Best Practices

Splitting work between different CI servers

Currently build tools support following hosted CI solutions

They also support local run which might be used by any CI setup on the local servers or for manual execution in Docker container.

One of the possible approaches is to split checks between different servers to make builds faster and to reduce the cost for private repositories. E.g. Circle and Shippable currently propose one worker for private and public repositories. So it can be used to run fast checkup for all repositories such as roslint code style checks.

Also, the module build_pr_only can be used to build only Pull Requests in order to save server time for other repositories.
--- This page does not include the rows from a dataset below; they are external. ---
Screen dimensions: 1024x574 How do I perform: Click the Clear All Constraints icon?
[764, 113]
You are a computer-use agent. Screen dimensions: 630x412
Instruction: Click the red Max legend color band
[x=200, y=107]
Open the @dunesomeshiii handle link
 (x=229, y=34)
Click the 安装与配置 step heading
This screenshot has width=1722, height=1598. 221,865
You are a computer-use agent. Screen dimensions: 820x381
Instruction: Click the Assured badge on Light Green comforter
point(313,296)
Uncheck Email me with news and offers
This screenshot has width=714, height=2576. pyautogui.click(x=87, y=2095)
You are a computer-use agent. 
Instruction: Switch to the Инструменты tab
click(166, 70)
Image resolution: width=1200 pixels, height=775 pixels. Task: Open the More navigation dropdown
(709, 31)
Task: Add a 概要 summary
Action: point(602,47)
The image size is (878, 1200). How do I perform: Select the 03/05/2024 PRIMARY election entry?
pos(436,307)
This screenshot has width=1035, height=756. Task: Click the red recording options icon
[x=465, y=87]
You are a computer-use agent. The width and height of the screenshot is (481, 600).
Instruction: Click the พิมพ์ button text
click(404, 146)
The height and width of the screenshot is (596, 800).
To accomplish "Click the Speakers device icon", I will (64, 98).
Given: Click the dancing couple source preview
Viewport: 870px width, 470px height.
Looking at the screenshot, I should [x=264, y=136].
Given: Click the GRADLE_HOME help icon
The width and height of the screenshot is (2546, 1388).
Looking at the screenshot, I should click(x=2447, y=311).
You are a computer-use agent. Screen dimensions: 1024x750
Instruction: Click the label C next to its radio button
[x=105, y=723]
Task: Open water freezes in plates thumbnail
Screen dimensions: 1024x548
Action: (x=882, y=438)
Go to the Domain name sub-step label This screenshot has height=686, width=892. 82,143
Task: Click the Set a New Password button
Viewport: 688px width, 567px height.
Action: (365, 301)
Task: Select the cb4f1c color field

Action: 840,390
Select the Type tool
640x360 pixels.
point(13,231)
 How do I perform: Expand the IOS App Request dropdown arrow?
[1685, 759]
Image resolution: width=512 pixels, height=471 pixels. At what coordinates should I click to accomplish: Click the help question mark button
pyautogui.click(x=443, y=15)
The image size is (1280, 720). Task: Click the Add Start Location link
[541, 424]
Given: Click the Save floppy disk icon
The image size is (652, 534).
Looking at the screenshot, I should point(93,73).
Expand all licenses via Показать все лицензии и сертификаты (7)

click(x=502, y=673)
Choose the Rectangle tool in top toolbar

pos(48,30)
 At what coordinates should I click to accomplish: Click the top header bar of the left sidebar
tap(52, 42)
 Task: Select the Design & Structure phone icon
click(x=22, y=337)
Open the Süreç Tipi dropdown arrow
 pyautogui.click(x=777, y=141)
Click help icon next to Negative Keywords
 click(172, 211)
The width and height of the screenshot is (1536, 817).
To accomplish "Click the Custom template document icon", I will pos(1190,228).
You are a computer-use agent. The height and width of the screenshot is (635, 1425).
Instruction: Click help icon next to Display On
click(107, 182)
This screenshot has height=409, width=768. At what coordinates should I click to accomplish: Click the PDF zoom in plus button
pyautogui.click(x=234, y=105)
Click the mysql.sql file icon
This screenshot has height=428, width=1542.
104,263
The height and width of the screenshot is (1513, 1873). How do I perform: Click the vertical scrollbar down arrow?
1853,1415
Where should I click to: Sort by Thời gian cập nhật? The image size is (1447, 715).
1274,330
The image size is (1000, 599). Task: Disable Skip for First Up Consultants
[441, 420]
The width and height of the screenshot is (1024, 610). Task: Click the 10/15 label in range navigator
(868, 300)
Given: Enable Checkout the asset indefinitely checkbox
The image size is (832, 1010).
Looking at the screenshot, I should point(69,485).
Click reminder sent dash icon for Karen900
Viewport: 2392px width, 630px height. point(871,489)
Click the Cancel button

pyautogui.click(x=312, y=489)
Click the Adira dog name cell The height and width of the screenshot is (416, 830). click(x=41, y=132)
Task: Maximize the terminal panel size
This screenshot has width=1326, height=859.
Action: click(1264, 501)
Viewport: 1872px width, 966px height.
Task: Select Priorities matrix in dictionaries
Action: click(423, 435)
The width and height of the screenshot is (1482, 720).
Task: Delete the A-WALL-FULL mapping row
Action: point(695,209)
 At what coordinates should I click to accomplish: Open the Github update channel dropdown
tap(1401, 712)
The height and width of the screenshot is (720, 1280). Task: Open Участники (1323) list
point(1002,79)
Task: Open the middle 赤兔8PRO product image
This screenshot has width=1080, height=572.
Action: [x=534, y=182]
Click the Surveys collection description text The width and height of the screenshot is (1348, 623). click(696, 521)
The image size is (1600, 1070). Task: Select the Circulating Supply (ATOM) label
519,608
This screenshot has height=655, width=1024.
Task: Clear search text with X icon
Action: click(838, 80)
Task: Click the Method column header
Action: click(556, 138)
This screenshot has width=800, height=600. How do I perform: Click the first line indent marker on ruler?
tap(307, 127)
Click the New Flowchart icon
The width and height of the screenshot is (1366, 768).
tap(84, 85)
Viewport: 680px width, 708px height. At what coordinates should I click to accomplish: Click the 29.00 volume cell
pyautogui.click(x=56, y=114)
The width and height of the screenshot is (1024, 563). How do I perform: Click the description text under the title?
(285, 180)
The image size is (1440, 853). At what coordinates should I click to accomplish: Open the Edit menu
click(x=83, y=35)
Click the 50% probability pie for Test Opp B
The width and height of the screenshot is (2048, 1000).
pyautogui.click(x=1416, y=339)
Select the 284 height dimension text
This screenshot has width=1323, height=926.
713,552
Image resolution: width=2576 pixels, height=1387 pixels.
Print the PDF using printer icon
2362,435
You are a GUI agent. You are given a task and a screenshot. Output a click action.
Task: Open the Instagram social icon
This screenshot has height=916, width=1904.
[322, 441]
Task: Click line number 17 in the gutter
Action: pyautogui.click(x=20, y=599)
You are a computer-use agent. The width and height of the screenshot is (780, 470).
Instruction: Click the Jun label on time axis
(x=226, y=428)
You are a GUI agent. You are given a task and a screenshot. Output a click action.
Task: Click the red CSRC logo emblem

Semaphore has a scheduled build feature which can be used to run heavy repository checks during the night.

Travis has setting to run build only for Pull Requests.

Open source repositories

Open source repositories can be run free of charge on any of these servers.

Local server

If you want to setup Docker based CI server on your local servers you can do the following:

sudo <build_tools_directory>/bin/sr-run-ci-build.sh master local check_cache,build /catkin_ws/src/build-servers-check/

In this example, build-servers-check is a template repository used to check the status of the build tools. The following path /catkin_ws/src/build-servers-check/ is the relative location of the repository in the user's HOME directory. The absolute location is $HOME/catkin_ws/src/build-servers-check/ The build tools will copy the source code to the Docker container file system and execute all modules on it.

Developer's machine

If you could not reproduce locally the issues on the CI server, you can use the ability to run the Docker based builds on your machine following these steps:

First of all install Docker

Next you need to download Shadow Robot images from Docker Hub using the following command:

sudo docker pull shadowrobot/ubuntu-ros-indigo-build-tools

Now you can start Docker container named ros_ubuntu

sudo docker run -it -w "/root/sr-build-tools/ansible" --env=HOME=/root --name "ros_ubuntu" -v $HOME:/host:rw "shadowrobot/ubuntu-ros-indigo-build-tools" bash

If you want to use this container in the future you can use following commands to start and attach to it:

sudo docker start ros_ubuntu
sudo docker attach ros_ubuntu

Please note that bash default folder is /root/sr-build-tools/ansible/.

In order to start build tools you need to run Ansible playbook:

sudo PYTHONUNBUFFERED=1 ansible-playbook -v -i "localhost," -c local docker_site.yml --tags "local,check_cache,code_coverage" -e "local_repo_dir=/host/catkin_ws/src/build-servers-check/ local_test_dir=/root/workspace/test_results local_code_coverage_dir=/root/workspace/coverage_results"

This command will execute build, unit_tests and code_coverage modules. Results of the operation will be written to local_test_dir and local_code_coverage_dir on Docker container.

If you want to work with another repository is better to delete the existing Docker container and create a new one or use another name instead of ros_ubuntu:

sudo docker rm ros_ubuntu

The video tutorial about troubleshooting:

How to troubleshoot build issue locally

Run code style check locally

Read description of command line utility here

How to analyse build log

How to analyse build log

Running hardware tests

On the software side you need to enclose appropriate rostests into IF statement in CMakeList.txt file as following

if (RUN_HARDWARE_TESTS)
  find_package(rostest REQUIRED)
  add_rostest(test/test_simple_hardware.test)
endif()

Also you need to specify module all_tests from the modules list in build configuration.

In order to run hardware tests you might need separate machine and access to serial or ethernet ports on it. There is possibility to provide access to host machine hardware in --privileged mode. The build tools read environment variable docker_flags and add any parameters from there to docker container. So in this case you need to execute main script using following command

sudo docker_flags="--privileged" <build_tools_directory>/bin/sr-run-ci-build.sh master local check_cache,build /catkin_ws/src/build-servers-check/

Please note that these flags are propagated to docker container if server type is local

Using another Docker Hub image

By default build tools are using shadowrobot/ubuntu-ros-indigo-build-tools Docker Hub image. You can inherit your image from it. The Dockerfile for shadowrobot/ubuntu-ros-indigo-build-tools can be found here and it can be used as reference.

In order to provide the new name of the image set environment variable docker_image. For example

sudo docker_image="shadowrobot/hand-project-ubuntu-image" <build_tools_directory>/bin/sr-run-ci-build.sh master local check_cache,build /catkin_ws/src/build-servers-check/

Private repository dependencies

Some private repositories might depend on other private repositories source code. In this case you may refer them in repository.rosinstall file in the following format

- git:
    local-name: my_private_repo
    uri: https://{{github_login}}:{{github_password}}@github.com/my-company/my_private_repo
    version: indigo-devel

The values of the github_login and github_password variables would be replaced by the environment variables GITHUB_LOGIN and GITHUB_PASSWORD values. The majority of the hosted servers has ability to store encrypted environment variables. GITHUB_LOGIN and GITHUB_PASSWORD should store credentials which has access to needed private repository.